Document section:

[START]

A Chainsaw, an Axe, a Cudgel, and a Dream

Participants: Lucas Braun, AJ Dreher, Jacob Grossbard, Declan Dawson Taylor (In spirit)

It all started at the November 4th exec meeting. Jacob, Haley Foladare, and Declan were sitting in on the meeting and giving their sage advice from their years on exec. During the meeting, the topic of firewood at Brew was brought up. I proposed, based on Settare Shariati’s suggestion earlier that week, that we go up that weekend to chop some more wood and move the piles that are already scattered around the trail to the hut. AJ, Declan, and Jacob hopped on board, and Jacob went about procuring the VOC chainsaw and some axes.

On Friday night, we were getting ready for the overnight endeavour, when we checked the forecast and realized it would be raining something like 70 mm on Saturday. Seeing this apocalyptic prophecy made us shift gears to a day trip on Sunday to simply chop wood instead.

[END]

Material:
[START]

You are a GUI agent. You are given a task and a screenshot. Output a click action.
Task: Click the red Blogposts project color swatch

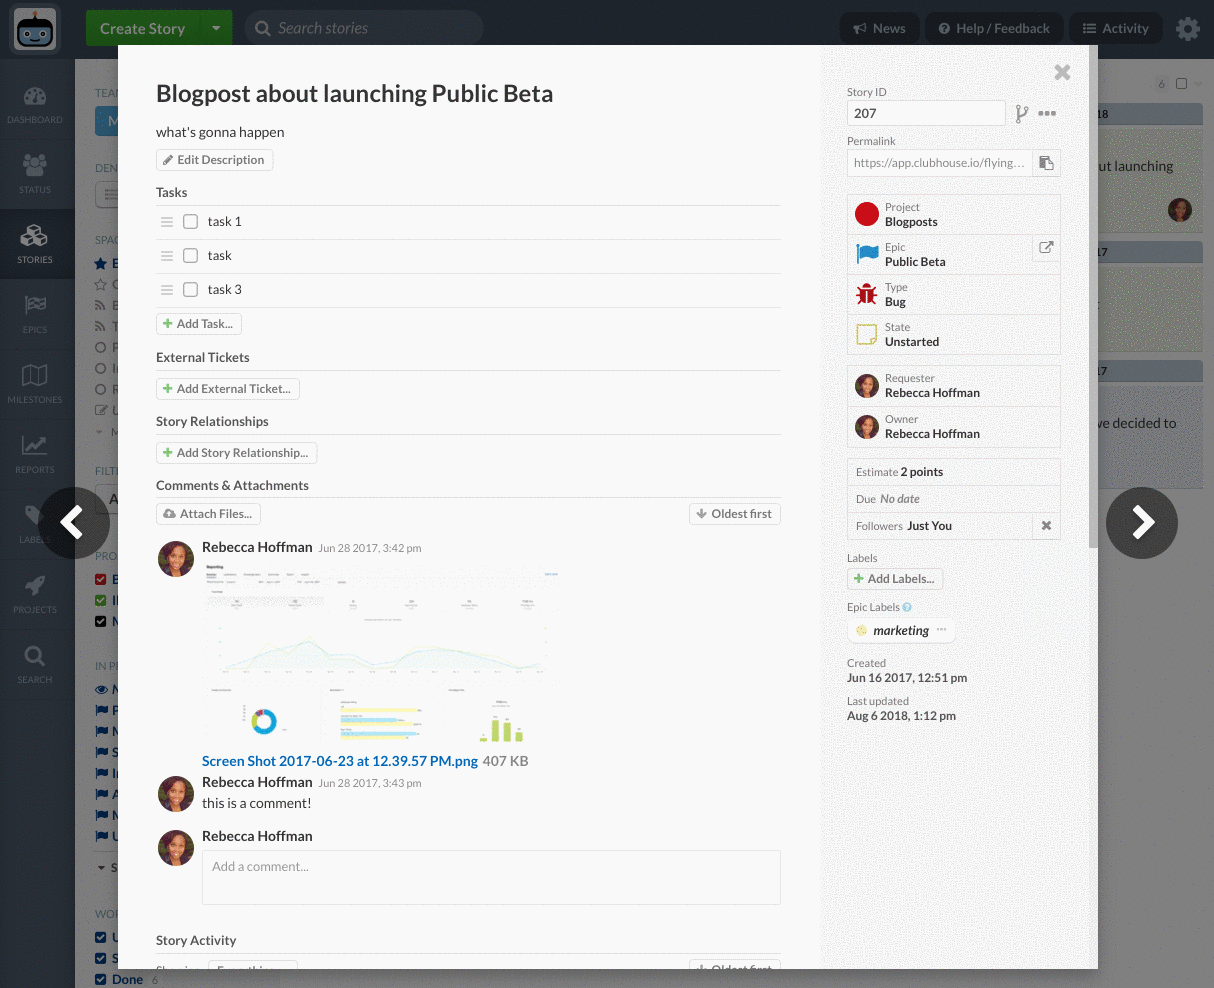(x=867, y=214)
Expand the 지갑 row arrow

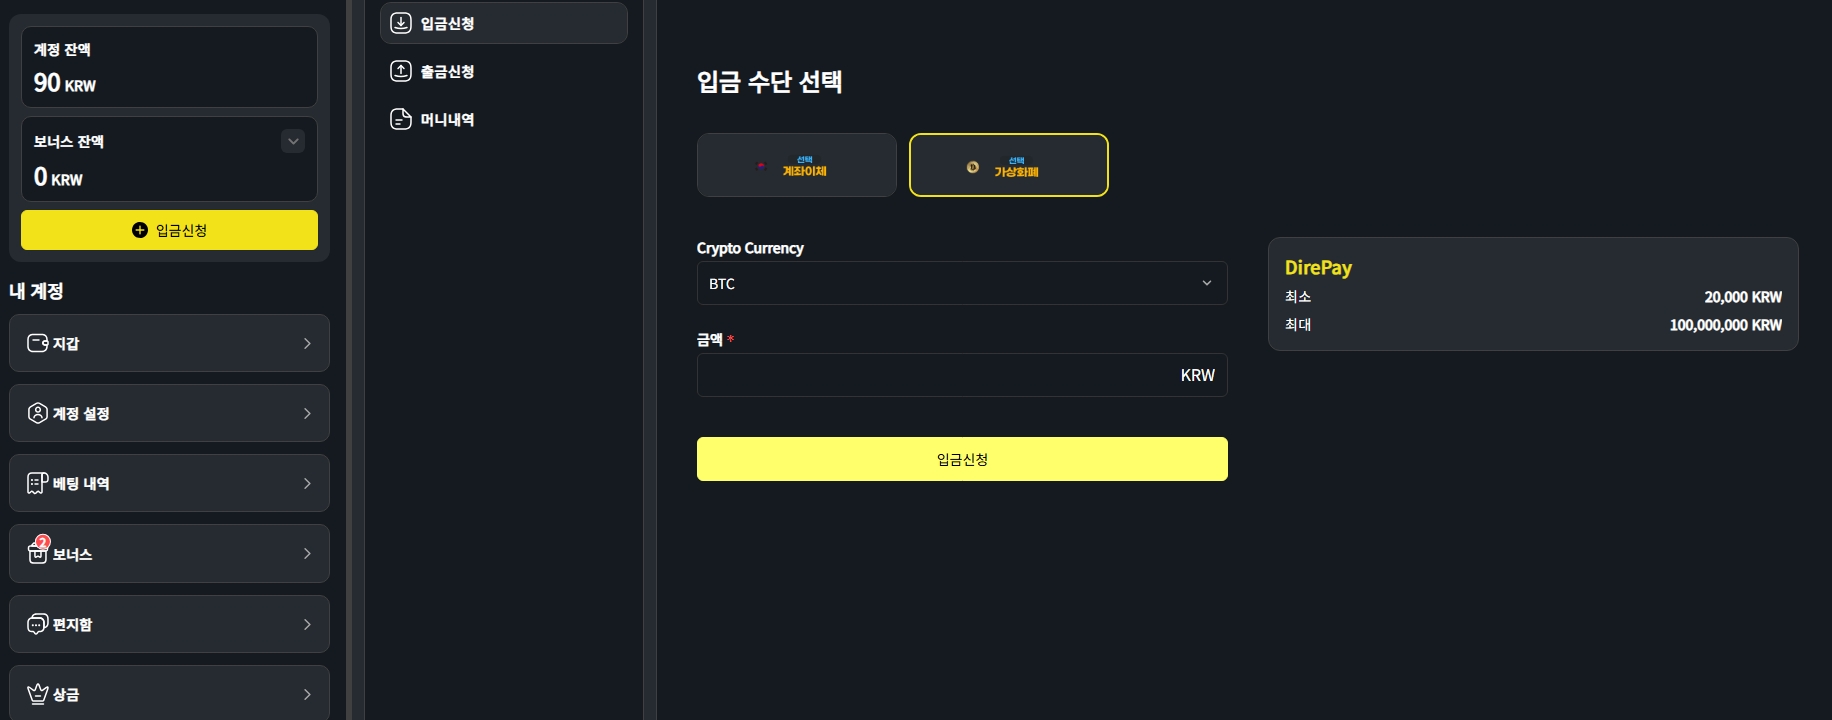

[END]

Work required: Reproduce the passage of the firewood trip report from "On Friday night, we" to "chop wood instead.". The lines that come after the trip report are separate material with no connection to it.

Correct answer:
On Friday night, we were getting ready for the overnight endeavour, when we checked the forecast and realized it would be raining something like 70 mm on Saturday. Seeing this apocalyptic prophecy made us shift gears to a day trip on Sunday to simply chop wood instead.